## WHAT TO WORK ON
Your copy begins at the line with "Given: Click the user account avatar" and runs through the end of the data below. Set down only those lines exactly, without pictures.
==== DATA SHOWN
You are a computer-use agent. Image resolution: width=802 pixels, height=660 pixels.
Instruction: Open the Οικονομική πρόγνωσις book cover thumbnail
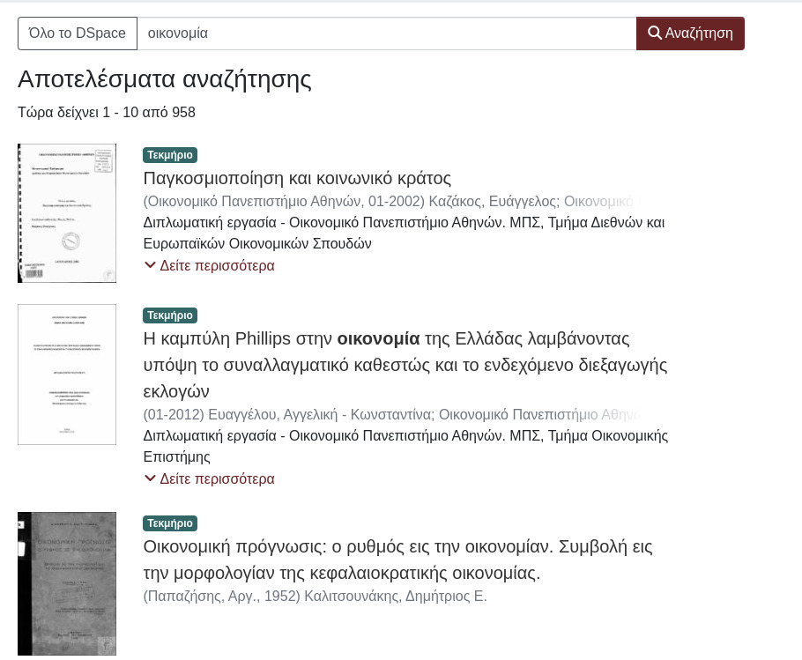(x=67, y=584)
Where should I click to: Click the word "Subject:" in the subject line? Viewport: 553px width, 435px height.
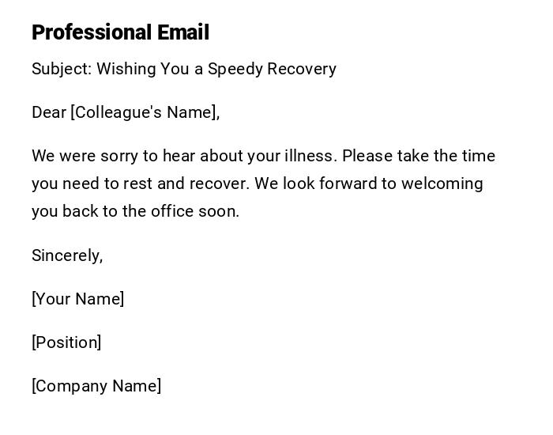(x=62, y=69)
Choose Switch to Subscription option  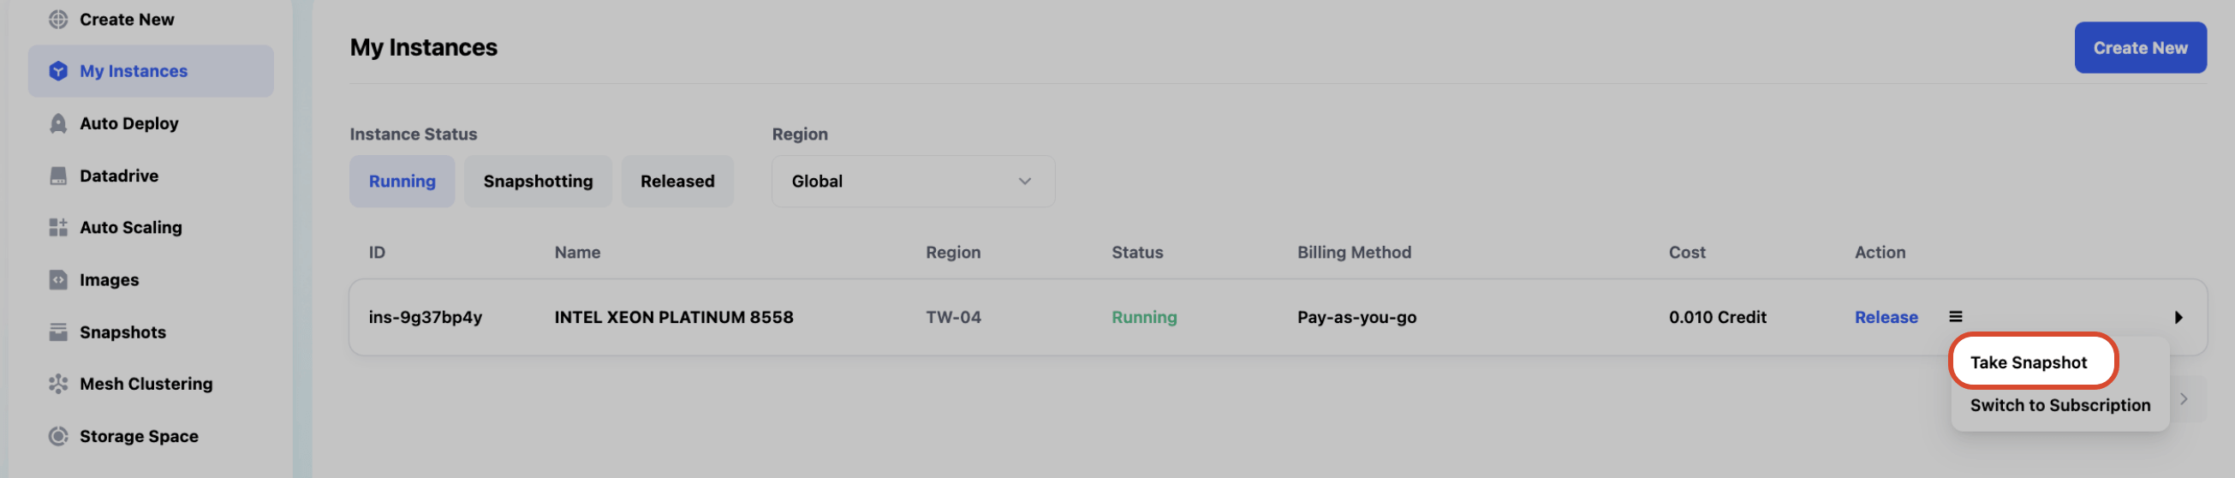click(2060, 405)
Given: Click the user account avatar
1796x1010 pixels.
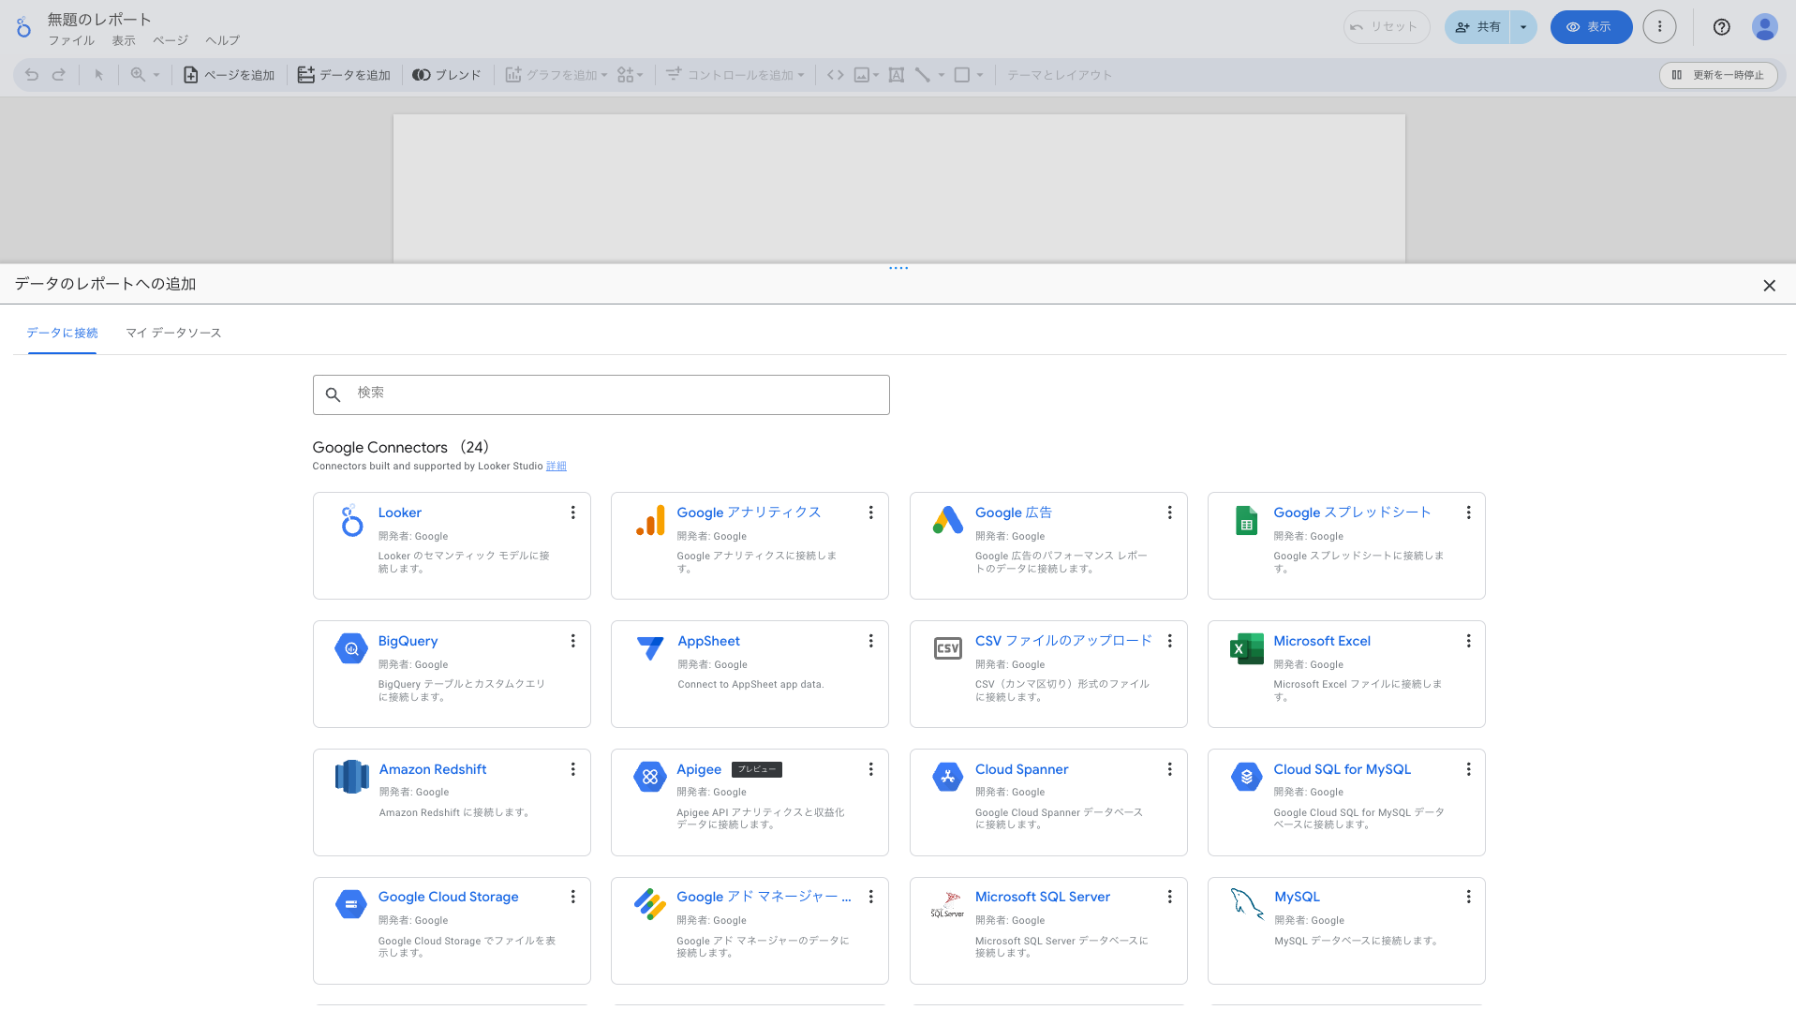Looking at the screenshot, I should pyautogui.click(x=1764, y=27).
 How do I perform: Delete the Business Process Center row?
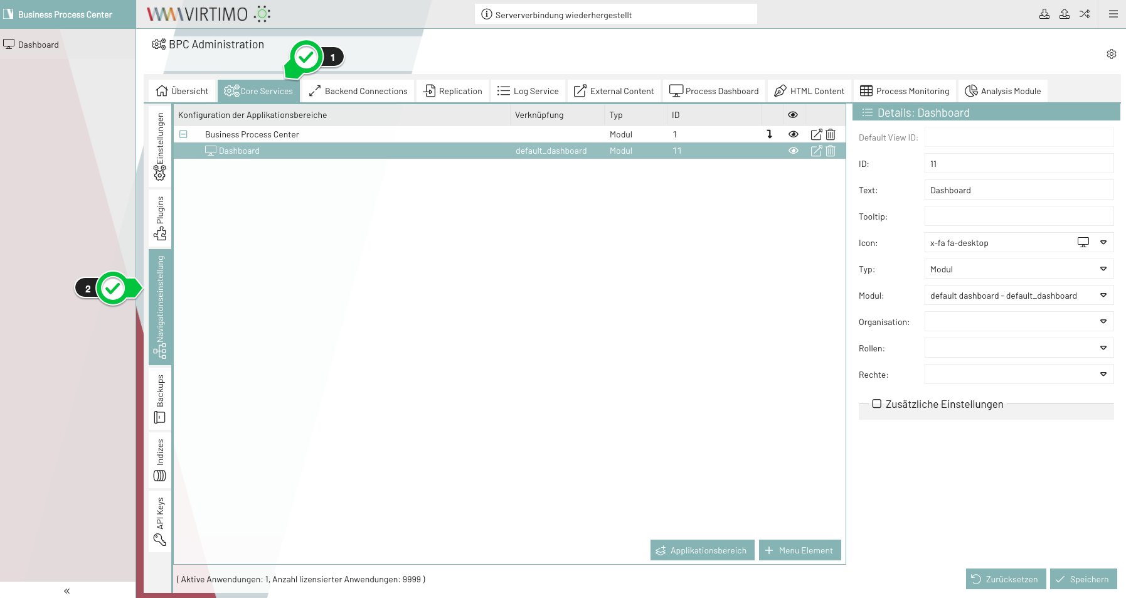831,134
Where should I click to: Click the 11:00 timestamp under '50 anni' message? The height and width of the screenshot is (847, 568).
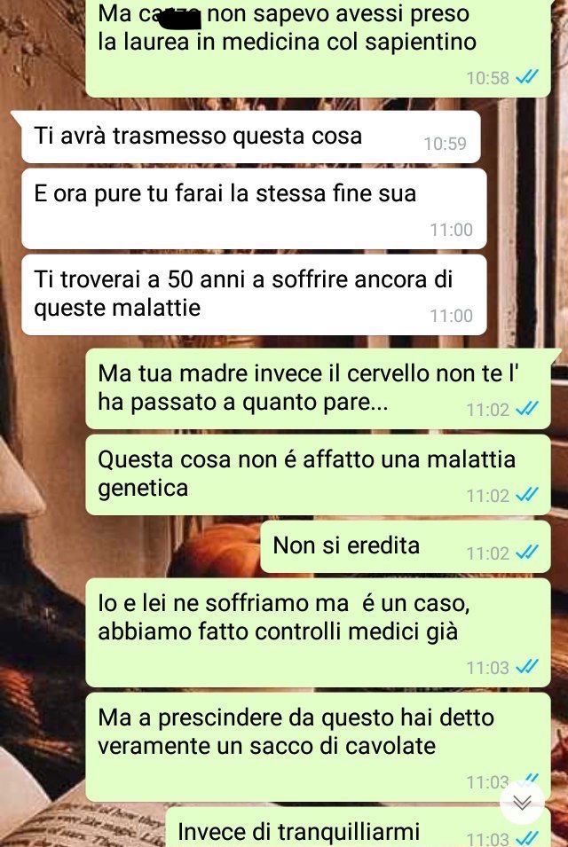451,316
========
## EXERCISE OUTPUT
Given: Click the user account avatar
1796x1010 pixels.
Looking at the screenshot, I should pyautogui.click(x=1764, y=27).
 How do I perform: Delete the Business Process Center row?
831,134
Where should I click to: Click the 11:00 timestamp under '50 anni' message? The height and width of the screenshot is (847, 568).
451,316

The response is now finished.